WHAT THIS TASK INVOLVES: Put every line of the data below into a Markdown table with two columns, Number for the row number and Line for the line. Leave out blank lines.

EXERCISE MATERIALS:
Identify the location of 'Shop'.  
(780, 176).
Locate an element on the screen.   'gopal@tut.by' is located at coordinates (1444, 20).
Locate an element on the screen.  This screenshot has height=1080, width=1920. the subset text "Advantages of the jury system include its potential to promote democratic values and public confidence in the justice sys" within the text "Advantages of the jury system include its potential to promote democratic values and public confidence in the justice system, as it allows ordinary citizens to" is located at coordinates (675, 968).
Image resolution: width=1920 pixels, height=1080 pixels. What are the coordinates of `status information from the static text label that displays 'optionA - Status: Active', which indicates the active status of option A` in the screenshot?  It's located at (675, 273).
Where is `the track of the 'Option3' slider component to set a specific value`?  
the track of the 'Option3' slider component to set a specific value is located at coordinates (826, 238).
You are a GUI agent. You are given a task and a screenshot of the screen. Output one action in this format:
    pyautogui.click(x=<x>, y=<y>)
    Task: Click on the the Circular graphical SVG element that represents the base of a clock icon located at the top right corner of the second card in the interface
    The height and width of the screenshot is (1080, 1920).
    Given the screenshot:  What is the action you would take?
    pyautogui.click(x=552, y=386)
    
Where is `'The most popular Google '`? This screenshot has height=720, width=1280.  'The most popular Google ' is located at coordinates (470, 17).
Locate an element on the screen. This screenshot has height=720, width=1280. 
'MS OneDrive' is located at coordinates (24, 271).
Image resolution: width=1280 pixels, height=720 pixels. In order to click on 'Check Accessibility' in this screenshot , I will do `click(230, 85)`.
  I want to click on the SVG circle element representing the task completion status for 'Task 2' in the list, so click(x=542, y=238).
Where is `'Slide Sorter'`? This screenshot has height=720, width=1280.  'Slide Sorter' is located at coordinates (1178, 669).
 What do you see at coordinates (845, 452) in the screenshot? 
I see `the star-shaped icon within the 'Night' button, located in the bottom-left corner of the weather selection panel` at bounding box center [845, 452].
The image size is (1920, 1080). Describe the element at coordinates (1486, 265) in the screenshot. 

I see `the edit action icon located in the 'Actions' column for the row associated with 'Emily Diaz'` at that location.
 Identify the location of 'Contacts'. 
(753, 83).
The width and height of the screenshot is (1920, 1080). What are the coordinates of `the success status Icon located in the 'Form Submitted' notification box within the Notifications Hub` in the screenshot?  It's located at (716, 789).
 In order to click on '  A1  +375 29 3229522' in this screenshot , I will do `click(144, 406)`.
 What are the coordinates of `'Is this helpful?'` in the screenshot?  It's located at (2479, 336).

TASK ANSWER:
| Number | Line |
|---|---|
| 1 | Identify the location of 'Shop'.   |
| 2 | (780, 176). |
| 3 | Locate an element on the screen.   'gopal@tut.by' is located at coordinates (1444, 20). |
| 4 | Locate an element on the screen.  This screenshot has height=1080, width=1920. the subset text "Advantages of the jury system include its potential to promote democratic values and public confidence in the justice sys" within the text "Advantages of the jury system include its potential to promote democratic values and public confidence in the justice system, as it allows ordinary citizens to" is located at coordinates (675, 968). |
| 5 | Image resolution: width=1920 pixels, height=1080 pixels. What are the coordinates of `status information from the static text label that displays 'optionA - Status: Active', which indicates the active status of option A` in the screenshot?  It's located at (675, 273). |
| 6 | Where is `the track of the 'Option3' slider component to set a specific value`?   |
| 7 | the track of the 'Option3' slider component to set a specific value is located at coordinates (826, 238). |
| 8 | You are a GUI agent. You are given a task and a screenshot of the screen. Output one action in this format: |
| 9 |     pyautogui.click(x=<x>, y=<y>) |
| 10 |     Task: Click on the the Circular graphical SVG element that represents the base of a clock icon located at the top right corner of the second card in the interface |
| 11 |     The height and width of the screenshot is (1080, 1920). |
| 12 |     Given the screenshot:  What is the action you would take? |
| 13 |     pyautogui.click(x=552, y=386) |
| 14 | Where is `'The most popular Google '`? This screenshot has height=720, width=1280.  'The most popular Google ' is located at coordinates (470, 17). |
| 15 | Locate an element on the screen. This screenshot has height=720, width=1280.  |
| 16 | 'MS OneDrive' is located at coordinates (24, 271). |
| 17 | Image resolution: width=1280 pixels, height=720 pixels. In order to click on 'Check Accessibility' in this screenshot , I will do `click(230, 85)`. |
| 18 |   I want to click on the SVG circle element representing the task completion status for 'Task 2' in the list, so click(x=542, y=238). |
| 19 | Where is `'Slide Sorter'`? This screenshot has height=720, width=1280.  'Slide Sorter' is located at coordinates (1178, 669). |
| 20 |  What do you see at coordinates (845, 452) in the screenshot?  |
| 21 | I see `the star-shaped icon within the 'Night' button, located in the bottom-left corner of the weather selection panel` at bounding box center [845, 452]. |
| 22 | The image size is (1920, 1080). Describe the element at coordinates (1486, 265) in the screenshot.  |
| 23 | I see `the edit action icon located in the 'Actions' column for the row associated with 'Emily Diaz'` at that location. |
| 24 |  Identify the location of 'Contacts'.  |
| 25 | (753, 83). |
| 26 | The width and height of the screenshot is (1920, 1080). What are the coordinates of `the success status Icon located in the 'Form Submitted' notification box within the Notifications Hub` in the screenshot?  It's located at (716, 789). |
| 27 |  In order to click on '  A1  +375 29 3229522' in this screenshot , I will do `click(144, 406)`. |
| 28 |  What are the coordinates of `'Is this helpful?'` in the screenshot?  It's located at (2479, 336). |